**** DATASET RECORDS ****
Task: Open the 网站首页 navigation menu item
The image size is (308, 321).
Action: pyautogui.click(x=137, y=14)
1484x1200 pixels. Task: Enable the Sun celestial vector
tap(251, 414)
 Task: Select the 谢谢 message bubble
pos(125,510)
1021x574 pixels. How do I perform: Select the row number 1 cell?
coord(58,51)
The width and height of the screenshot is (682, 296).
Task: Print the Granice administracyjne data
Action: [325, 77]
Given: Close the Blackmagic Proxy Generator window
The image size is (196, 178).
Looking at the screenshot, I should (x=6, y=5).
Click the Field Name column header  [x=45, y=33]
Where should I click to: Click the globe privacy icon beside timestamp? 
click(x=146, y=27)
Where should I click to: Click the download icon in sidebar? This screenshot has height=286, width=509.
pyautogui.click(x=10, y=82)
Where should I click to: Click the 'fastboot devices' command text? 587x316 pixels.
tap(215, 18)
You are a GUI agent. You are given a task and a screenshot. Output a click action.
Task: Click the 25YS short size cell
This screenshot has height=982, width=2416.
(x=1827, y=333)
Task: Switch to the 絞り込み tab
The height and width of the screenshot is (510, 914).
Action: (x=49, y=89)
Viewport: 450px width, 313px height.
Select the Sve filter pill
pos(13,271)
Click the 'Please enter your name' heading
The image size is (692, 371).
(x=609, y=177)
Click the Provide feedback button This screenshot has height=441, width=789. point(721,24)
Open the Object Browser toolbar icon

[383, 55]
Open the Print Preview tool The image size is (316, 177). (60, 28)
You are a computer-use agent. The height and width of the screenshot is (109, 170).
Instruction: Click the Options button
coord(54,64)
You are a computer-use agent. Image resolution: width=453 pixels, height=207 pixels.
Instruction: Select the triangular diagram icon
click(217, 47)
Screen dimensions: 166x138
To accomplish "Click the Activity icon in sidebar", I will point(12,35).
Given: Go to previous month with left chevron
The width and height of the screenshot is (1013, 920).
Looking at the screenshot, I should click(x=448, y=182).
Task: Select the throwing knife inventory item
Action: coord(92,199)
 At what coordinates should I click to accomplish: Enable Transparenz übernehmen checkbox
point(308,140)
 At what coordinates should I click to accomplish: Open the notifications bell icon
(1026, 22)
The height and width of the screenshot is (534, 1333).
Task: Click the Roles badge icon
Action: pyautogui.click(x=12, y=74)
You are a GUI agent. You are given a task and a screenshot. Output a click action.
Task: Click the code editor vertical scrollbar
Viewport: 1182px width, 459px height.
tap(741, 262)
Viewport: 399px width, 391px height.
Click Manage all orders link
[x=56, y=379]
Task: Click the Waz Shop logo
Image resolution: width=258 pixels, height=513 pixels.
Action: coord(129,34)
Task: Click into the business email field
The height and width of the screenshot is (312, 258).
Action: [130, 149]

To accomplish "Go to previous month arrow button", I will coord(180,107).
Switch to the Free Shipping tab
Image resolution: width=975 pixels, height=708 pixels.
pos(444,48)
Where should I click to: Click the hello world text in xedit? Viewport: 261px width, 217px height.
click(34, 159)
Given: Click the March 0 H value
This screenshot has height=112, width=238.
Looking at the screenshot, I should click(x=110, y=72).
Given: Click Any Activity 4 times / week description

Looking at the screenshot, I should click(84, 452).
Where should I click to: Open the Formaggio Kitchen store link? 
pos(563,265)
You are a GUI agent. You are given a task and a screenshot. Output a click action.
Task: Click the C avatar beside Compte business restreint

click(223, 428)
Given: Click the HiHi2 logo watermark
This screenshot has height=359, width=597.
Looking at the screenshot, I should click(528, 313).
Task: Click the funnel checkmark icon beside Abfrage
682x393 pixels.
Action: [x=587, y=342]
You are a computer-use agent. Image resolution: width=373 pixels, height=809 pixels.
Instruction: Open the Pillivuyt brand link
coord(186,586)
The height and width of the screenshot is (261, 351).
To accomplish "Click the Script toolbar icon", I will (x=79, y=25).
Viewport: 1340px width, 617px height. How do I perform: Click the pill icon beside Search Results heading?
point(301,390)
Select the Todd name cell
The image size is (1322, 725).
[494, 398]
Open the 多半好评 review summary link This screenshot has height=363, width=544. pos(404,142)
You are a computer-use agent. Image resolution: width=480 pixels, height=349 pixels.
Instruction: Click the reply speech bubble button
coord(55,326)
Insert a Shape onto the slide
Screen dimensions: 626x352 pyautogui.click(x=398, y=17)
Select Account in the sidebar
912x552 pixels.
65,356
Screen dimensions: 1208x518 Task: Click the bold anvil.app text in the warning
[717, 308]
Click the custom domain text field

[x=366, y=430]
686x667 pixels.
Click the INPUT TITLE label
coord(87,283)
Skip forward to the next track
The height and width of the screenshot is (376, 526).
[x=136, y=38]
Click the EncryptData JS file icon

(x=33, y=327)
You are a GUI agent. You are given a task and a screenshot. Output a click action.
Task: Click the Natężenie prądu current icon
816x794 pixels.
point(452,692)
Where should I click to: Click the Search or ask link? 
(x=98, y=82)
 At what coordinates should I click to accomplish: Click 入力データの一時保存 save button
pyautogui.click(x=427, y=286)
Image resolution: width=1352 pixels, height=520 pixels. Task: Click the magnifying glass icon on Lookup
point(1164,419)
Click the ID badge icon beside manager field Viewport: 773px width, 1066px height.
****
WHAT YOU ARE ASKED TO DO — For this exercise, the records above must be returned exactly.

ANSWER TO THIS EXERCISE —
Task: Open the 网站首页 navigation menu item
The image size is (308, 321).
Action: pyautogui.click(x=137, y=14)
1484x1200 pixels. Task: Enable the Sun celestial vector
tap(251, 414)
 Task: Select the 谢谢 message bubble
pos(125,510)
1021x574 pixels. How do I perform: Select the row number 1 cell?
coord(58,51)
The width and height of the screenshot is (682, 296).
Task: Print the Granice administracyjne data
Action: [325, 77]
Given: Close the Blackmagic Proxy Generator window
The image size is (196, 178).
Looking at the screenshot, I should (x=6, y=5).
Click the Field Name column header  [x=45, y=33]
Where should I click to: Click the globe privacy icon beside timestamp? 
click(x=146, y=27)
Where should I click to: Click the download icon in sidebar? This screenshot has height=286, width=509.
pyautogui.click(x=10, y=82)
Where should I click to: Click the 'fastboot devices' command text? 587x316 pixels.
tap(215, 18)
You are a GUI agent. You are given a task and a screenshot. Output a click action.
Task: Click the 25YS short size cell
This screenshot has height=982, width=2416.
(x=1827, y=333)
Task: Switch to the 絞り込み tab
The height and width of the screenshot is (510, 914).
Action: (x=49, y=89)
Viewport: 450px width, 313px height.
Select the Sve filter pill
pos(13,271)
Click the 'Please enter your name' heading
The image size is (692, 371).
(x=609, y=177)
Click the Provide feedback button This screenshot has height=441, width=789. point(721,24)
Open the Object Browser toolbar icon

[383, 55]
Open the Print Preview tool The image size is (316, 177). (60, 28)
You are a computer-use agent. The height and width of the screenshot is (109, 170).
Instruction: Click the Options button
coord(54,64)
You are a computer-use agent. Image resolution: width=453 pixels, height=207 pixels.
Instruction: Select the triangular diagram icon
click(217, 47)
Screen dimensions: 166x138
To accomplish "Click the Activity icon in sidebar", I will point(12,35).
Given: Go to previous month with left chevron
The width and height of the screenshot is (1013, 920).
Looking at the screenshot, I should click(x=448, y=182).
Task: Select the throwing knife inventory item
Action: coord(92,199)
 At what coordinates should I click to accomplish: Enable Transparenz übernehmen checkbox
point(308,140)
 At what coordinates should I click to accomplish: Open the notifications bell icon
(1026, 22)
The height and width of the screenshot is (534, 1333).
Task: Click the Roles badge icon
Action: pyautogui.click(x=12, y=74)
You are a GUI agent. You are given a task and a screenshot. Output a click action.
Task: Click the code editor vertical scrollbar
Viewport: 1182px width, 459px height.
tap(741, 262)
Viewport: 399px width, 391px height.
Click Manage all orders link
[x=56, y=379]
Task: Click the Waz Shop logo
Image resolution: width=258 pixels, height=513 pixels.
Action: coord(129,34)
Task: Click into the business email field
The height and width of the screenshot is (312, 258).
Action: [130, 149]

To accomplish "Go to previous month arrow button", I will coord(180,107).
Switch to the Free Shipping tab
Image resolution: width=975 pixels, height=708 pixels.
pos(444,48)
Where should I click to: Click the hello world text in xedit? Viewport: 261px width, 217px height.
click(34, 159)
Given: Click the March 0 H value
This screenshot has height=112, width=238.
Looking at the screenshot, I should click(x=110, y=72).
Given: Click Any Activity 4 times / week description

Looking at the screenshot, I should click(84, 452).
Where should I click to: Open the Formaggio Kitchen store link? 
pos(563,265)
You are a GUI agent. You are given a task and a screenshot. Output a click action.
Task: Click the C avatar beside Compte business restreint

click(223, 428)
Given: Click the HiHi2 logo watermark
This screenshot has height=359, width=597.
Looking at the screenshot, I should click(528, 313).
Task: Click the funnel checkmark icon beside Abfrage
682x393 pixels.
Action: [x=587, y=342]
You are a computer-use agent. Image resolution: width=373 pixels, height=809 pixels.
Instruction: Open the Pillivuyt brand link
coord(186,586)
The height and width of the screenshot is (261, 351).
To accomplish "Click the Script toolbar icon", I will (x=79, y=25).
Viewport: 1340px width, 617px height. How do I perform: Click the pill icon beside Search Results heading?
point(301,390)
Select the Todd name cell
The image size is (1322, 725).
[494, 398]
Open the 多半好评 review summary link This screenshot has height=363, width=544. pos(404,142)
You are a computer-use agent. Image resolution: width=480 pixels, height=349 pixels.
Instruction: Click the reply speech bubble button
coord(55,326)
Insert a Shape onto the slide
Screen dimensions: 626x352 pyautogui.click(x=398, y=17)
Select Account in the sidebar
912x552 pixels.
65,356
Screen dimensions: 1208x518 Task: Click the bold anvil.app text in the warning
[717, 308]
Click the custom domain text field

[x=366, y=430]
686x667 pixels.
Click the INPUT TITLE label
coord(87,283)
Skip forward to the next track
The height and width of the screenshot is (376, 526).
[x=136, y=38]
Click the EncryptData JS file icon

(x=33, y=327)
You are a GUI agent. You are given a task and a screenshot. Output a click action.
Task: Click the Natężenie prądu current icon
816x794 pixels.
point(452,692)
Where should I click to: Click the Search or ask link? 
(x=98, y=82)
 At what coordinates should I click to accomplish: Click 入力データの一時保存 save button
pyautogui.click(x=427, y=286)
Image resolution: width=1352 pixels, height=520 pixels. Task: Click the magnifying glass icon on Lookup
point(1164,419)
Click the ID badge icon beside manager field Viewport: 773px width, 1066px height.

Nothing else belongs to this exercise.